While trying to satisfy both a long withstanding customer request and finally providing a decent mail archive facility to the cocoondev.org users, I have been messing around with MHonArc and Hypermail for most of the day. MHonArc is a Perl mbox-to-webpages script, which is packaged with Namazu (a lightweight full-text indexer) under the denomination of mharc. While the idea of integrating 'make' and these other two tools into one neat little package sure must appeal to some hacker's minds, I found the setup on a box where I don't have full root access to be daunting and full of surprises, like Perl @INC paths mess-ups, native-code cgi-bin scripts that bomb without
any meaningful error message - it made made me almost look forward to set up Eyebrowse instead. Eyebrowse wasn't an option, however, since I needed per-list archive access control settings, and that didn't seem possible upon my first inspection.
Since I wanted static HTML pages (for full-text searching, to be done later on, and simple .htaccess-based authorization), I figured I should go for the low-key approach of Hypermail. After carefully massaging my ezmlm archive dirs into mbox files, and translating these manually to HTML pages with hypermail, I went for the task of triggering automated archiving for new mails - procmail coming to the rescue!
Alas, no. I'm stuck with a test mailbox with contains 8 messages, of which hypermail correctly identifies the number of messages, but generates only four pages. So who's the culprit now? Procmail? Hypermail?
Sigh. UNIX sysadmin skills - it's just a world full of creepy little bastard tools with a gazillion switches and settings - outings of their creators sadistic tendencies.

=======

Your task: Reproduce the whole text about setting up a mail archive word for word. The listing has nothing to do with the mail archive text.

Dataset section:
=======

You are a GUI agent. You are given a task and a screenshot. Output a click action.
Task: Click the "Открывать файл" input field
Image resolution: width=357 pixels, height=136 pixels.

=======

Response area:
While trying to satisfy both a long withstanding customer request and finally providing a decent mail archive facility to the cocoondev.org users, I have been messing around with MHonArc and Hypermail for most of the day. MHonArc is a Perl mbox-to-webpages script, which is packaged with Namazu (a lightweight full-text indexer) under the denomination of mharc. While the idea of integrating 'make' and these other two tools into one neat little package sure must appeal to some hacker's minds, I found the setup on a box where I don't have full root access to be daunting and full of surprises, like Perl @INC paths mess-ups, native-code cgi-bin scripts that bomb without
any meaningful error message - it made made me almost look forward to set up Eyebrowse instead. Eyebrowse wasn't an option, however, since I needed per-list archive access control settings, and that didn't seem possible upon my first inspection.
Since I wanted static HTML pages (for full-text searching, to be done later on, and simple .htaccess-based authorization), I figured I should go for the low-key approach of Hypermail. After carefully massaging my ezmlm archive dirs into mbox files, and translating these manually to HTML pages with hypermail, I went for the task of triggering automated archiving for new mails - procmail coming to the rescue!
Alas, no. I'm stuck with a test mailbox with contains 8 messages, of which hypermail correctly identifies the number of messages, but generates only four pages. So who's the culprit now? Procmail? Hypermail?
Sigh. UNIX sysadmin skills - it's just a world full of creepy little bastard tools with a gazillion switches and settings - outings of their creators sadistic tendencies.